» Work to be completed:
Convert the entries from the line containing "Task: Click the green" through the end of the entries, both included, into a JSON list of strings with one string per line, skipping blank lines and leaving out the pictures.

(Item coordinate data)
===============

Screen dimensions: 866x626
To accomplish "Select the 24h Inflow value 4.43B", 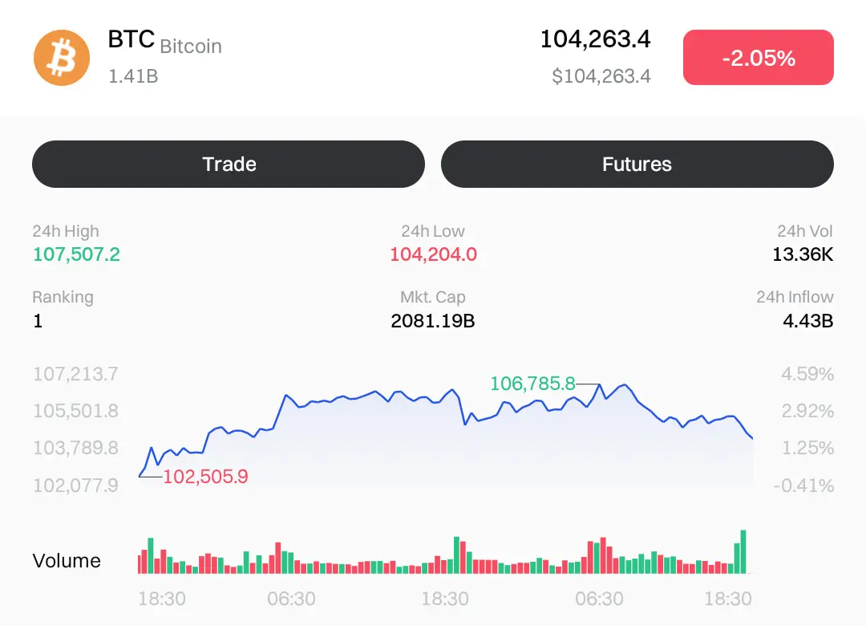I will pos(808,321).
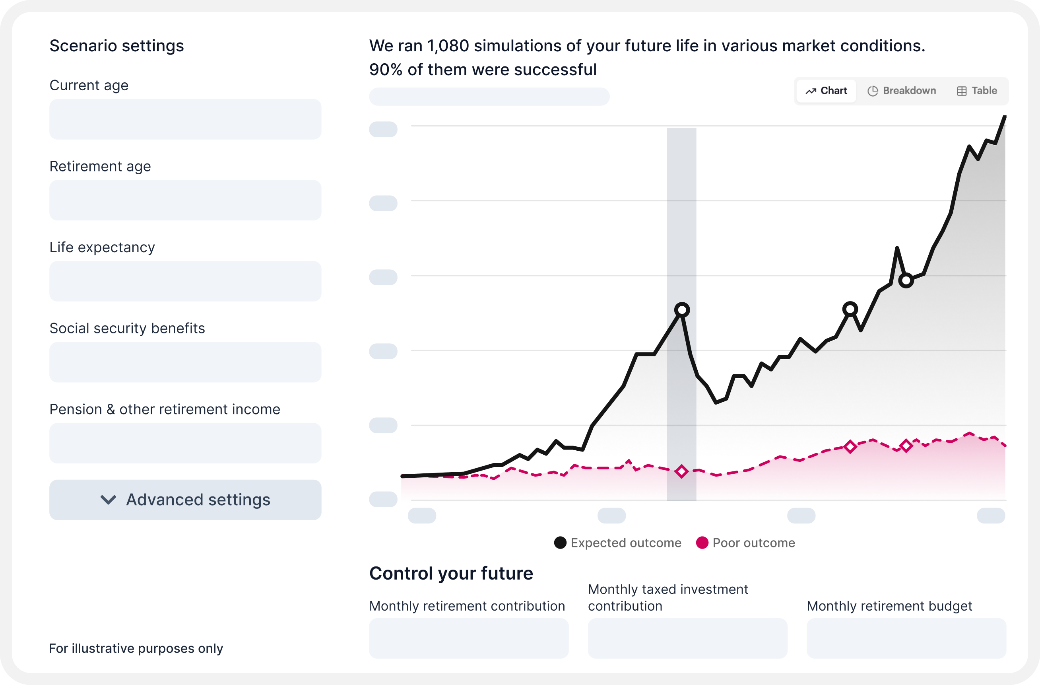
Task: Click the pink Poor outcome legend dot
Action: click(703, 542)
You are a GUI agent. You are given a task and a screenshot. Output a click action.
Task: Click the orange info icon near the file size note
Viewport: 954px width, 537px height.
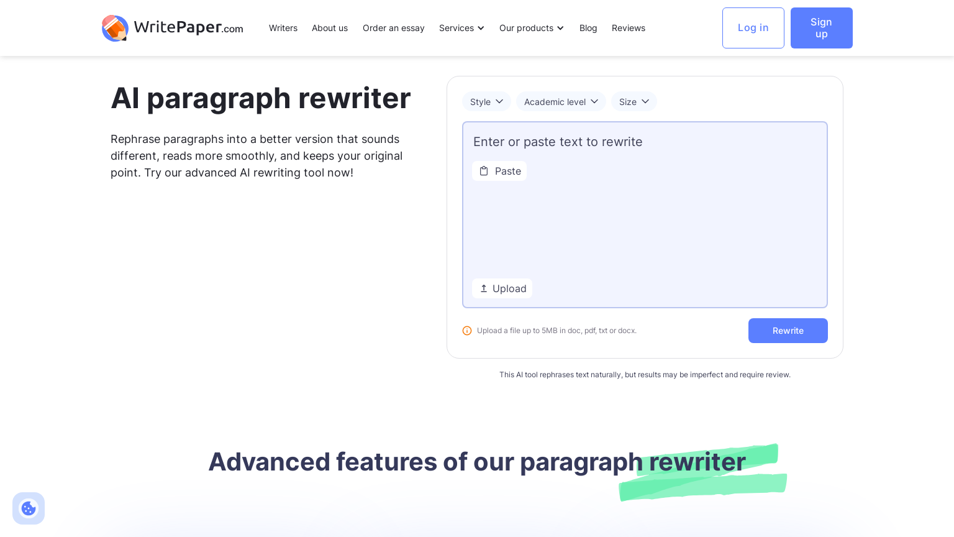tap(467, 331)
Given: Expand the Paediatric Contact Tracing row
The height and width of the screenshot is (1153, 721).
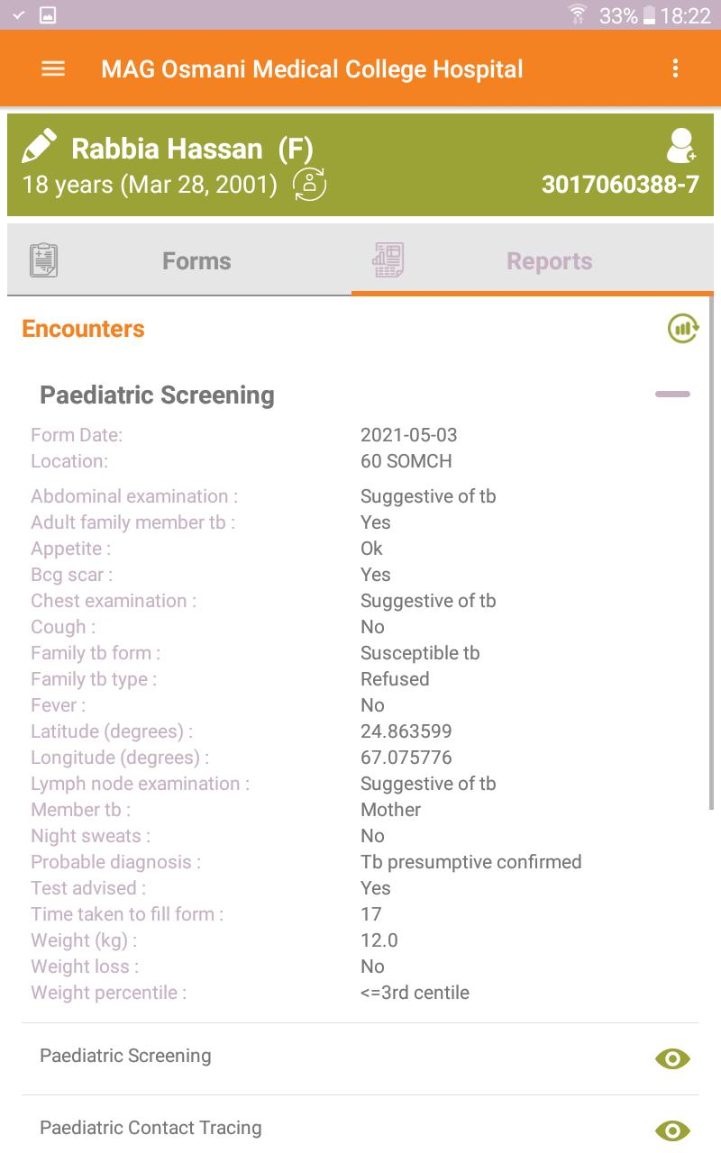Looking at the screenshot, I should [x=361, y=1128].
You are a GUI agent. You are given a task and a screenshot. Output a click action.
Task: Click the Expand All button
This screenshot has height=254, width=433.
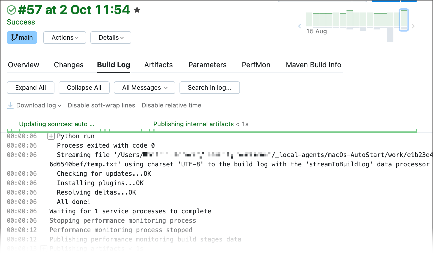(x=30, y=88)
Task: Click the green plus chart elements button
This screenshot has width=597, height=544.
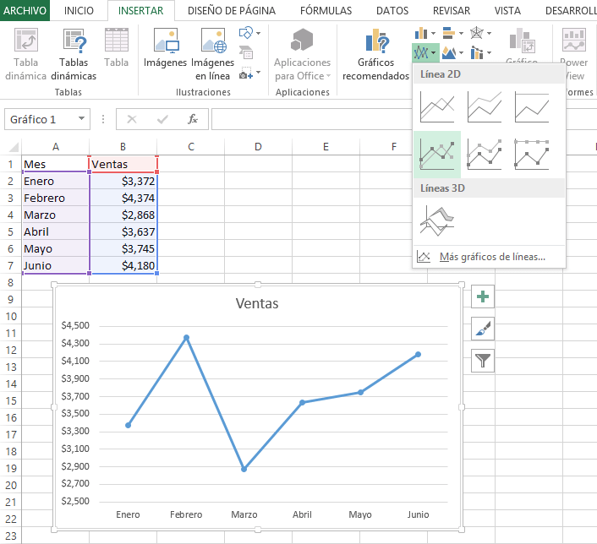Action: [483, 296]
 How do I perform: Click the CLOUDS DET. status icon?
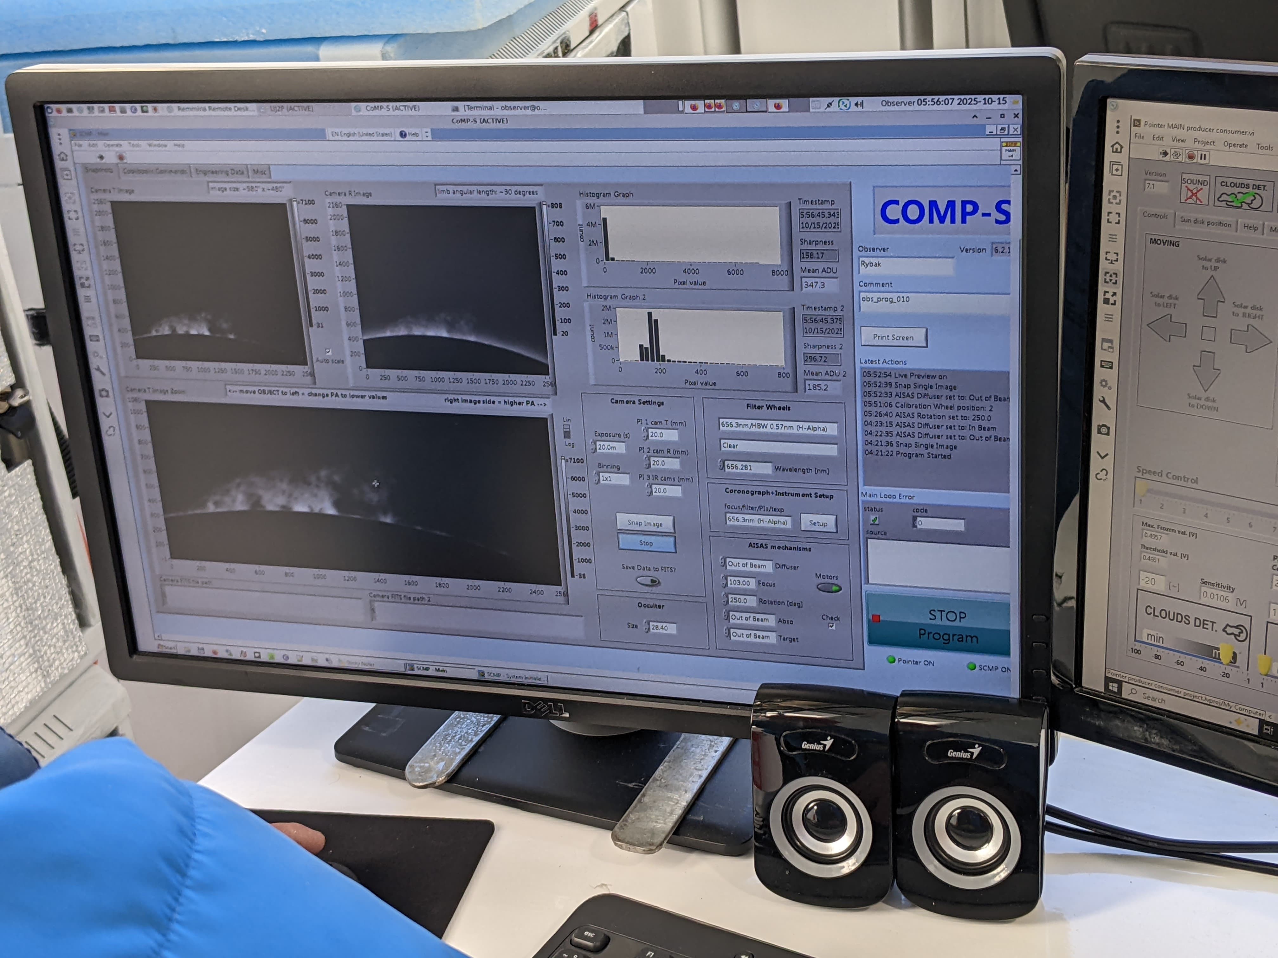click(x=1241, y=199)
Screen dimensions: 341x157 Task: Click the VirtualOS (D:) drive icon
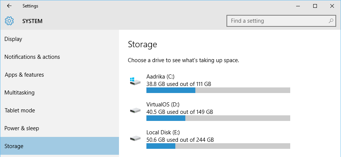pyautogui.click(x=135, y=110)
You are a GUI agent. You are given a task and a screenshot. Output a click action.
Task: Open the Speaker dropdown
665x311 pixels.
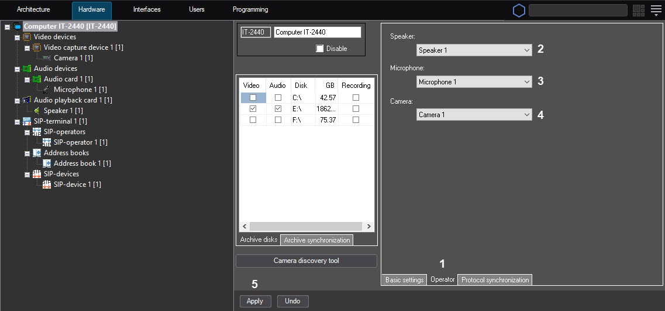tap(474, 50)
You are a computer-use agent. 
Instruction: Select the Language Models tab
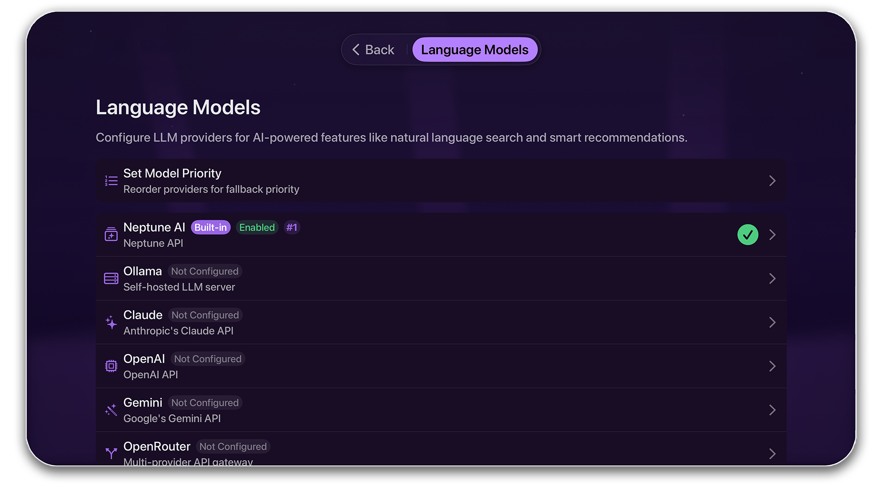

===============

» Worked solution:
[
  "Task: Click the green plus chart elements button",
  "This screenshot has width=597, height=544.",
  "Action: [483, 296]",
  " How do I perform: Click the CLOUDS DET. status icon?",
  "click(x=1241, y=199)",
  "Screen dimensions: 341x157 Task: Click the VirtualOS (D:) drive icon",
  "pyautogui.click(x=135, y=110)",
  "You are a GUI agent. You are given a task and a screenshot. Output a click action.",
  "Task: Open the Speaker dropdown",
  "665x311 pixels.",
  "tap(474, 50)",
  "You are a computer-use agent. ",
  "Instruction: Select the Language Models tab"
]